Go through the listing beneath and show each line containing the string "startsidan".

▸ PROVIDED MATERIAL:

- Opening Delimiter -

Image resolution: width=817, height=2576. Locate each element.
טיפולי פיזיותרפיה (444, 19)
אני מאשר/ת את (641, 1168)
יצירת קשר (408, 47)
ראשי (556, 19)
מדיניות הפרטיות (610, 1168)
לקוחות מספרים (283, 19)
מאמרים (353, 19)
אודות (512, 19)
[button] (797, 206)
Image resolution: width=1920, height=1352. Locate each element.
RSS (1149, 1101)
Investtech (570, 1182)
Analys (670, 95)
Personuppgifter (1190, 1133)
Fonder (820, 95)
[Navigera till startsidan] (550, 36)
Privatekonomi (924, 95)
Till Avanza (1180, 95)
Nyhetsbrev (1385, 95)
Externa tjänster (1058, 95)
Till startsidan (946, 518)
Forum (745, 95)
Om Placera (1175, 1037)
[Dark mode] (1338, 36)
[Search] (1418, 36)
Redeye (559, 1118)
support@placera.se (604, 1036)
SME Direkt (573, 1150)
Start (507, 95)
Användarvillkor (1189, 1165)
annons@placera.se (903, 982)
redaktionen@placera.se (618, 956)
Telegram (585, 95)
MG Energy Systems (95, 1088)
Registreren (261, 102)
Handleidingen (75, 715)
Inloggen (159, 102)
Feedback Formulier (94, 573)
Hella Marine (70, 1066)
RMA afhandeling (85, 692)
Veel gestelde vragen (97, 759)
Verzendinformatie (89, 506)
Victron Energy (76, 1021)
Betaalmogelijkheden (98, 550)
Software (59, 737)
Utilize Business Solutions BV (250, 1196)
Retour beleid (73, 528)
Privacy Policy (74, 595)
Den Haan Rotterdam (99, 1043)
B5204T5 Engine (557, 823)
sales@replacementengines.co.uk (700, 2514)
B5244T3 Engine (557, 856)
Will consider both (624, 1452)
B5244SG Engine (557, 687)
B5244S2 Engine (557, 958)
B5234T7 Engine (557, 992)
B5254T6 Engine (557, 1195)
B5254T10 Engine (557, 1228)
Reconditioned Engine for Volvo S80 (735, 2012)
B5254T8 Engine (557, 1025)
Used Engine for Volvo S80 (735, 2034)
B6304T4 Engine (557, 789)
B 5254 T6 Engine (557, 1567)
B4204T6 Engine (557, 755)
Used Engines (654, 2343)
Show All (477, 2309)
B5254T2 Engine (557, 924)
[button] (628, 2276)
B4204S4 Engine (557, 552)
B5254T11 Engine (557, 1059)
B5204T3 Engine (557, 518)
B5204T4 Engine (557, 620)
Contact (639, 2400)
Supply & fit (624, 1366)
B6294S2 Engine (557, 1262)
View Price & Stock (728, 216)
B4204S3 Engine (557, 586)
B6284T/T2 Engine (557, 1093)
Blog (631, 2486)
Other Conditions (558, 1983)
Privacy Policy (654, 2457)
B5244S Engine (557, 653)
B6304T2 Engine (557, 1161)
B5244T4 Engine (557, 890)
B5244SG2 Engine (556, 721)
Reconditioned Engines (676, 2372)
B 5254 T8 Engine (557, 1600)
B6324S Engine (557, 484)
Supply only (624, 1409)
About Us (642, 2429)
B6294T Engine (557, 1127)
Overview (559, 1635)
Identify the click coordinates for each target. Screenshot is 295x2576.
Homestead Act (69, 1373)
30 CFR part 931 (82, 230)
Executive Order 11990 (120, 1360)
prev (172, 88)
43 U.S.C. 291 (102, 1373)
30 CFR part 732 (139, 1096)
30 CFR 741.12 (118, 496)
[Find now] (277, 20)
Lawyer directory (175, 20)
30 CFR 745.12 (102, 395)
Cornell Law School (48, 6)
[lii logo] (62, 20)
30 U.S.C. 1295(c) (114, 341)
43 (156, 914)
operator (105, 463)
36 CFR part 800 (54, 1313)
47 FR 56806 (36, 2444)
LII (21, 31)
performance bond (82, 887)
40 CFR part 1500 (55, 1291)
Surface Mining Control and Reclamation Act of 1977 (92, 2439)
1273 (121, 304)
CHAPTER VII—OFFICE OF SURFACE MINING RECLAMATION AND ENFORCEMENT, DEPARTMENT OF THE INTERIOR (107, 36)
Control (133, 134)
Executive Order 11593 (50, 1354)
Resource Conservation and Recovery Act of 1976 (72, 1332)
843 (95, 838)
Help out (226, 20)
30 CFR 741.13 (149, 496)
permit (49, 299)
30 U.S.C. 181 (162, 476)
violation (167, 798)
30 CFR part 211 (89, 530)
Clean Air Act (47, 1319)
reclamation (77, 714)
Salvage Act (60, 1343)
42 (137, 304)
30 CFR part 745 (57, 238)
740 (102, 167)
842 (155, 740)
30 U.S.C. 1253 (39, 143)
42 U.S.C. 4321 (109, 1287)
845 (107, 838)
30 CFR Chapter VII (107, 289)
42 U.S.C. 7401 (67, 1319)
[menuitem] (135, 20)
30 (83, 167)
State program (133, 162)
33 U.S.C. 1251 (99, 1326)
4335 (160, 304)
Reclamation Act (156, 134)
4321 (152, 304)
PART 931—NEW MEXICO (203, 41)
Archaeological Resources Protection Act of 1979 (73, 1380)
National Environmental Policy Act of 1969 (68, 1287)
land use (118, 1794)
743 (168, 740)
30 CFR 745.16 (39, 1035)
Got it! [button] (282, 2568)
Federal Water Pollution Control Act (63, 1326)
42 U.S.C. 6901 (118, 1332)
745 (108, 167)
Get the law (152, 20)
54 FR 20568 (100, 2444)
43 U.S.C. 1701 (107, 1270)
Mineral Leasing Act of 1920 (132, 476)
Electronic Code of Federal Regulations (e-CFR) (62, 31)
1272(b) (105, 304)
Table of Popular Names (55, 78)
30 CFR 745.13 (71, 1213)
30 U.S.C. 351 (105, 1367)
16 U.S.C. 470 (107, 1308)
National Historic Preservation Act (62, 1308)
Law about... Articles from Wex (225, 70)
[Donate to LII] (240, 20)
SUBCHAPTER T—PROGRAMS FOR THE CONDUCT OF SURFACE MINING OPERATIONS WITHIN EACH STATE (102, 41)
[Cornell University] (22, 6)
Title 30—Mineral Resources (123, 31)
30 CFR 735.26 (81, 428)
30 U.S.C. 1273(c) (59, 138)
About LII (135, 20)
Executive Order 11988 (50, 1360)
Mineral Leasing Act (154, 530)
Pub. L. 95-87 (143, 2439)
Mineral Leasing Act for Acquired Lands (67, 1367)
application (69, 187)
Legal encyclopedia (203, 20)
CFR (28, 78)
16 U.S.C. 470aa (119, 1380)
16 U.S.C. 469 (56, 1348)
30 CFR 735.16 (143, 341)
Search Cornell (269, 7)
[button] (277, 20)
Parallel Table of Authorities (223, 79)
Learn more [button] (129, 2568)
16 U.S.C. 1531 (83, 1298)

- Closing Delimiter -

▸ EXERCISE SOLUTION:
[Navigera till startsidan] (550, 36)
Till startsidan (946, 518)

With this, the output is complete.